Elevate your grilling game with this flavorful and nutritious Low Carb Grilled Fish Steak recipe, a perfect choice for seafood lovers seeking a healthy yet satisfying meal. Featuring tender fish steaks like salmon or tuna, marinated in a vibrant blend of olive oil, zesty lemon juice, minced garlic, and fragrant herbs such as rosemary and thyme, this dish is both low in carbs and brimming with fresh, bold flavors. A touch of heat from red pepper flakes and a squeeze of lemon wedges rounds out the taste, making this a delightful main course that pairs beautifully with crisp salads or roasted vegetables. Quick to prepare and perfectly grilled in just minutes, this recipe is ideal for weeknight dinners or summer cookouts. Whether you're watching carbs or simply craving the rich taste of grilled seafood, this dish is sure to impress!
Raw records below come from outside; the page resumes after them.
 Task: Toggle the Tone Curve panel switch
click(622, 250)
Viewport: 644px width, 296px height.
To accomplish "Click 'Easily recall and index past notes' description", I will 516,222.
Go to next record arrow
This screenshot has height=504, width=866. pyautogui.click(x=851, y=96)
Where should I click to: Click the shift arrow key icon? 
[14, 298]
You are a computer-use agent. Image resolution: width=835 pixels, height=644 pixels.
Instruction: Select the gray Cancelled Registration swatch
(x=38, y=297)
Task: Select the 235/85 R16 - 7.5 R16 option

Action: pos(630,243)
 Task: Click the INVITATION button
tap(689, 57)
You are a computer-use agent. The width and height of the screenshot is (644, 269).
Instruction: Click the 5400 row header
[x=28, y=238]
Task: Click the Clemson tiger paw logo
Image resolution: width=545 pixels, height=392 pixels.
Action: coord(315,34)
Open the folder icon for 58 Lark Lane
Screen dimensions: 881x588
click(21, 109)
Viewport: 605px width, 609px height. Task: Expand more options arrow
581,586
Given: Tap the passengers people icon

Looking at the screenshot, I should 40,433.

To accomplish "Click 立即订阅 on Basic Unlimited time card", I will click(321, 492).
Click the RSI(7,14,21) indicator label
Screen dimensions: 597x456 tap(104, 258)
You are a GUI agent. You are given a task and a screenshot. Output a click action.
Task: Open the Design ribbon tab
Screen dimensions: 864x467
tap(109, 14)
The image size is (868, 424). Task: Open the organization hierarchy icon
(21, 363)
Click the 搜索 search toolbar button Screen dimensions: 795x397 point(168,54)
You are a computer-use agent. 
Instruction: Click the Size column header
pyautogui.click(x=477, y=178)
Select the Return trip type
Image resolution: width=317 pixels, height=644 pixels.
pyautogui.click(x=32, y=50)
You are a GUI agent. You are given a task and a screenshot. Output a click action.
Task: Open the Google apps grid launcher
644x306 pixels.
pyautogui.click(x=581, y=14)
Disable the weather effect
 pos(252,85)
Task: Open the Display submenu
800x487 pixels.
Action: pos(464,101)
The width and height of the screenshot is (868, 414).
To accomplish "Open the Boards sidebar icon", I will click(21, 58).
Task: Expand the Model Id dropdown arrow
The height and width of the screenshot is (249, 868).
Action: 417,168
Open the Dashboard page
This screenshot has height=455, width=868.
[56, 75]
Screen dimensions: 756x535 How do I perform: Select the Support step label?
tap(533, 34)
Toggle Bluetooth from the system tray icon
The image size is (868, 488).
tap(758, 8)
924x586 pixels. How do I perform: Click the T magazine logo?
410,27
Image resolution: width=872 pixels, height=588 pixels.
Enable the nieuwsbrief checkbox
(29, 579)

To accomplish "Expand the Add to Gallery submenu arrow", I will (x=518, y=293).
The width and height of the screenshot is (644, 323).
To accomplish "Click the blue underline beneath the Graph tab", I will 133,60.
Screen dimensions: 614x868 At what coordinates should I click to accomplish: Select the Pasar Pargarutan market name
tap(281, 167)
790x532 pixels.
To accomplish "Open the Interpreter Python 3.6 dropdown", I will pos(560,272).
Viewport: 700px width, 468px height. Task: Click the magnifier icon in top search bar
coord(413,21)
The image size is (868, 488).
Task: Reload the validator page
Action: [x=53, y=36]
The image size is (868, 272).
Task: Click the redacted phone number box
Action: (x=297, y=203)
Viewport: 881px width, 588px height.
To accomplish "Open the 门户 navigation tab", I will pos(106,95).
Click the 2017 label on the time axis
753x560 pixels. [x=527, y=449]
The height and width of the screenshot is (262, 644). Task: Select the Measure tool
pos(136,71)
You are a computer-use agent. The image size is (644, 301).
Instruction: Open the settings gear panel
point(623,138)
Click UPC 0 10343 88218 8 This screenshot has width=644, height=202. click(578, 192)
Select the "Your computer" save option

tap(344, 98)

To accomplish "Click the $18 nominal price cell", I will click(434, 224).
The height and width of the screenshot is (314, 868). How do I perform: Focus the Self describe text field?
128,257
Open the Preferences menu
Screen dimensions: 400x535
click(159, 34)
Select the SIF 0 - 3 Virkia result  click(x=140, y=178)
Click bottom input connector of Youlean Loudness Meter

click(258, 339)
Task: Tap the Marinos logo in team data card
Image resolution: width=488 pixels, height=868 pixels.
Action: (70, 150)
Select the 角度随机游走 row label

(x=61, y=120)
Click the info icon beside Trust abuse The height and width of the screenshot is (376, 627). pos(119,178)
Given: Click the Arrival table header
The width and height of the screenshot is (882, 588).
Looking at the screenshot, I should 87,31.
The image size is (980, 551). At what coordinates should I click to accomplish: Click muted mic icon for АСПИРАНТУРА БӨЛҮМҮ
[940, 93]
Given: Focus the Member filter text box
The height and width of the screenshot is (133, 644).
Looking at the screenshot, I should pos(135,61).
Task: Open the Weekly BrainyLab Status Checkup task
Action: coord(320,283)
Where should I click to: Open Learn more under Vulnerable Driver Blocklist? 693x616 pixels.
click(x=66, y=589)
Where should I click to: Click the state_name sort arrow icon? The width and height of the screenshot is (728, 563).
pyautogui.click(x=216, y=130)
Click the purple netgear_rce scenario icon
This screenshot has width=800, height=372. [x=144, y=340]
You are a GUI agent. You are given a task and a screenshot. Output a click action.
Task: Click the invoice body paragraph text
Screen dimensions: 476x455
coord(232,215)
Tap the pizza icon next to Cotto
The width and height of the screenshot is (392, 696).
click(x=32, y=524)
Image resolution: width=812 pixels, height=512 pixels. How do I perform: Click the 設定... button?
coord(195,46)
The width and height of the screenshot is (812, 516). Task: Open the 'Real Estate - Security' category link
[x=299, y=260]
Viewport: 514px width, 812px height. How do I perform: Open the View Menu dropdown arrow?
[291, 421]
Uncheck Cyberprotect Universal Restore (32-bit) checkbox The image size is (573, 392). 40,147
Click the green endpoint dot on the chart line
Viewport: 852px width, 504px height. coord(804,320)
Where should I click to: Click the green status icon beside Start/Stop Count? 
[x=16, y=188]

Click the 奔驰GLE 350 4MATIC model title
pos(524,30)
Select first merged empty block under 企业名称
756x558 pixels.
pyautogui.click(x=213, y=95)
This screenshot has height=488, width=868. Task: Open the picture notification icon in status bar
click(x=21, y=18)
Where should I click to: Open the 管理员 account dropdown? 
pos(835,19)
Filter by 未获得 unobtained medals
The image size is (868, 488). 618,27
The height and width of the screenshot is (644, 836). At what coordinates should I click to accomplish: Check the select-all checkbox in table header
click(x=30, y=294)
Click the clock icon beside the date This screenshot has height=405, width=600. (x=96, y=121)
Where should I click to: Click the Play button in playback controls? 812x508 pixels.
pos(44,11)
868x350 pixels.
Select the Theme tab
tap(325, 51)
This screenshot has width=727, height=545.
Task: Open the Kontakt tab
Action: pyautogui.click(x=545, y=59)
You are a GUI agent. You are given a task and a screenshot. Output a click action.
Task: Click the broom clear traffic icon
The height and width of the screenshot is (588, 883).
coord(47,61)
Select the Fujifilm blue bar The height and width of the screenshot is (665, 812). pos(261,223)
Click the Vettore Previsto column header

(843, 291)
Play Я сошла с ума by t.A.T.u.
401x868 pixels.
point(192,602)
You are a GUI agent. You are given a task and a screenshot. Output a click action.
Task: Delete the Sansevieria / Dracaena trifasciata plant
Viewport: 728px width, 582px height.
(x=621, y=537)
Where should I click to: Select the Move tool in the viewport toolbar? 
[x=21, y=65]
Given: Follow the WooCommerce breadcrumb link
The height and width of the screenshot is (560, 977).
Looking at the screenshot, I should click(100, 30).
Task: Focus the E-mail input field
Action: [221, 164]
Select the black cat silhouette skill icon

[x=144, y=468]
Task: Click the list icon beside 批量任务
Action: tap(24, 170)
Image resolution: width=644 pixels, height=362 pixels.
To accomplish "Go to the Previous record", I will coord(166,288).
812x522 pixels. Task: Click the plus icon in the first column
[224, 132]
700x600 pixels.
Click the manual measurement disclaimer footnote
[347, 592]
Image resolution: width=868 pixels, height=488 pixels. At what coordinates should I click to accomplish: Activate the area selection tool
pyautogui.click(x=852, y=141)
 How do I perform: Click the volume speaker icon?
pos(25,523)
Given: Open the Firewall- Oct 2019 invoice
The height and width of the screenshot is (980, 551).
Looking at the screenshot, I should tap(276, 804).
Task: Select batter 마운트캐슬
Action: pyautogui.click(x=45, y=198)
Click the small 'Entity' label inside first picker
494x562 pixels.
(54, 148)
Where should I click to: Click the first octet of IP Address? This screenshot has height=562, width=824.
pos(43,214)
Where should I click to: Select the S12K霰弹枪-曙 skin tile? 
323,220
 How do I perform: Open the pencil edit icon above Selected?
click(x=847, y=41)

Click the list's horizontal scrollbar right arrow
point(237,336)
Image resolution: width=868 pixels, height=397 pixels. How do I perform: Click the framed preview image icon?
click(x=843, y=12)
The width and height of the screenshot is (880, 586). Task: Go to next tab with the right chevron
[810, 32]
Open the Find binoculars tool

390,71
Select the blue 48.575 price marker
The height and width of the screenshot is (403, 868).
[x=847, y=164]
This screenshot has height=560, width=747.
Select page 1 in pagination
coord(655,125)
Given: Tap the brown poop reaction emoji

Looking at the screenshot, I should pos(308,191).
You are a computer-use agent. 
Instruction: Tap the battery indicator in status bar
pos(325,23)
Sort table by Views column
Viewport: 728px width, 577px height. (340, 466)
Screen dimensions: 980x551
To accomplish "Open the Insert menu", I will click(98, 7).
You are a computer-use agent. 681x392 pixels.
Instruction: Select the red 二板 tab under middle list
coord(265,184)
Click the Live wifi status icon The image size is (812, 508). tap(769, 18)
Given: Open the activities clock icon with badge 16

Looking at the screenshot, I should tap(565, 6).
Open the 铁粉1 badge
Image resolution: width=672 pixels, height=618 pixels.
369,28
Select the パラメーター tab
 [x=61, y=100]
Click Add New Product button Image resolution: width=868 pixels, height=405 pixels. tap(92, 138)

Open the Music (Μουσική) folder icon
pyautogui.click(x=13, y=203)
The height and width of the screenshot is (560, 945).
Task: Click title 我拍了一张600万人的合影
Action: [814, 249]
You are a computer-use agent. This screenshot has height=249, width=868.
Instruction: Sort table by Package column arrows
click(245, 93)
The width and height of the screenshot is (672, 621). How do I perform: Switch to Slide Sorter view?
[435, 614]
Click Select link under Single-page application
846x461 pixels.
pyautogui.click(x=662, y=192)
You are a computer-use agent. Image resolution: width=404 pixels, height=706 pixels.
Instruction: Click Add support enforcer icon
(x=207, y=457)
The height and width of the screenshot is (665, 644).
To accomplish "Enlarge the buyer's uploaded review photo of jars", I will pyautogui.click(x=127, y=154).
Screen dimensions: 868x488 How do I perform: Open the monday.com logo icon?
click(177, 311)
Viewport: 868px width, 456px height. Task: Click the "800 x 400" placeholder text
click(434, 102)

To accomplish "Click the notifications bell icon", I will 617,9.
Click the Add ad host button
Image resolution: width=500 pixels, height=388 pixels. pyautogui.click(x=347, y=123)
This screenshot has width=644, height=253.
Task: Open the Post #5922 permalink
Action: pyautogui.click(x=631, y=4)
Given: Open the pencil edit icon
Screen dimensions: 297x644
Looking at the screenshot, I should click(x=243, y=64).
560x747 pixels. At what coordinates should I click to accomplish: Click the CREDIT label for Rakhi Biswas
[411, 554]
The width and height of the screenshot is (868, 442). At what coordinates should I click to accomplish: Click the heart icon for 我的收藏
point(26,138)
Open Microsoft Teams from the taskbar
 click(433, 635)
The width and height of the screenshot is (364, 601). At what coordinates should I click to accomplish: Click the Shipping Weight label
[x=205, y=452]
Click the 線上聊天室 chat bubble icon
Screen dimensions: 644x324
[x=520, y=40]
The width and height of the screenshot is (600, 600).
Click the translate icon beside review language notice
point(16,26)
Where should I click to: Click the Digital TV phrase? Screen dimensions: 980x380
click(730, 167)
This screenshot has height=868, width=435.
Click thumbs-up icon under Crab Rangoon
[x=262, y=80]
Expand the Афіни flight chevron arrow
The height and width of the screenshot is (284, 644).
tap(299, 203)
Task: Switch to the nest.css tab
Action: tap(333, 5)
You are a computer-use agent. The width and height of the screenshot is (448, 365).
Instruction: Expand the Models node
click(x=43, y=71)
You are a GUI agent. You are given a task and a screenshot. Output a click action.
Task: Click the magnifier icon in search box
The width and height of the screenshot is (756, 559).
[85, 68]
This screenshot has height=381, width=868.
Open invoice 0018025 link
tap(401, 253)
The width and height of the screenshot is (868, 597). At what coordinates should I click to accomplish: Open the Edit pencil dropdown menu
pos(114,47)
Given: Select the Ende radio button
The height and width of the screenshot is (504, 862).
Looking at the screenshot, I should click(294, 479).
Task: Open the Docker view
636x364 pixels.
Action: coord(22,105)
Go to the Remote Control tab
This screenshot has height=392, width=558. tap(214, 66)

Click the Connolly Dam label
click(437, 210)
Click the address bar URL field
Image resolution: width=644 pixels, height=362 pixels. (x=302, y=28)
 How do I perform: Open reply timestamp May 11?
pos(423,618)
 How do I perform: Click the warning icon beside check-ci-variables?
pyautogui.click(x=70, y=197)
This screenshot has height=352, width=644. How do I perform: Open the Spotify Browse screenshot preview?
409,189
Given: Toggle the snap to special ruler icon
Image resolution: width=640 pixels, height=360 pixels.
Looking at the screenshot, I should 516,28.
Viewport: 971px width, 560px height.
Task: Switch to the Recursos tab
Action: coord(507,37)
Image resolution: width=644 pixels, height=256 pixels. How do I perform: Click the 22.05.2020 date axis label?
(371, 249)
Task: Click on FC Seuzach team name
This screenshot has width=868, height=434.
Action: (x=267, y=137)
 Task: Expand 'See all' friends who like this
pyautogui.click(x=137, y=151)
Preheat your grill to medium-high heat, about 400°F (200°C).
In a small bowl, whisk together the olive oil, lemon juice, minced garlic, chopped rosemary, chopped thyme, salt, black pepper, and red pepper flakes.
Rinse the fish steaks under cold water and pat dry with paper towels.
Brush both sides of each fish steak generously with the prepared herb and spice mixture.
Place the fish steaks on the preheated grill. Cook for about 4-6 minutes on each side, depending on the thickness of the fish, until the fish is opaque and flakes easily with a fork.
Remove the fish steaks from the grill and let them rest for a few minutes before serving.
Serve with lemon wedges on the side for an extra burst of freshness.
Calories |
1104 | ||
|---|---|---|---|
% Daily Value* |
|||
| Total Fat | 80.2 g | 103% | |
| Saturated Fat | 16.8 g | 84% | |
| Polyunsaturated Fat | 2.7 g | ||
| Cholesterol | 252 mg | 84% | |
| Sodium | 1418 mg | 62% | |
| Total Carbohydrate | 7.3 g | 3% | |
| Dietary Fiber | 1.5 g | 5% | |
| Total Sugars | 1.5 g | ||
| Protein | 88.7 g | 177% | |
| Vitamin D | 45.0 mcg | 225% | |
| Calcium | 74 mg | 6% | |
| Iron | 4.0 mg | 22% | |
| Potassium | 1642 mg | 35% | |
*The % Daily Value tells you how much a nutrient in a serving of food contributes to a daily diet. 2,000 calories a day is used for general nutrition advice.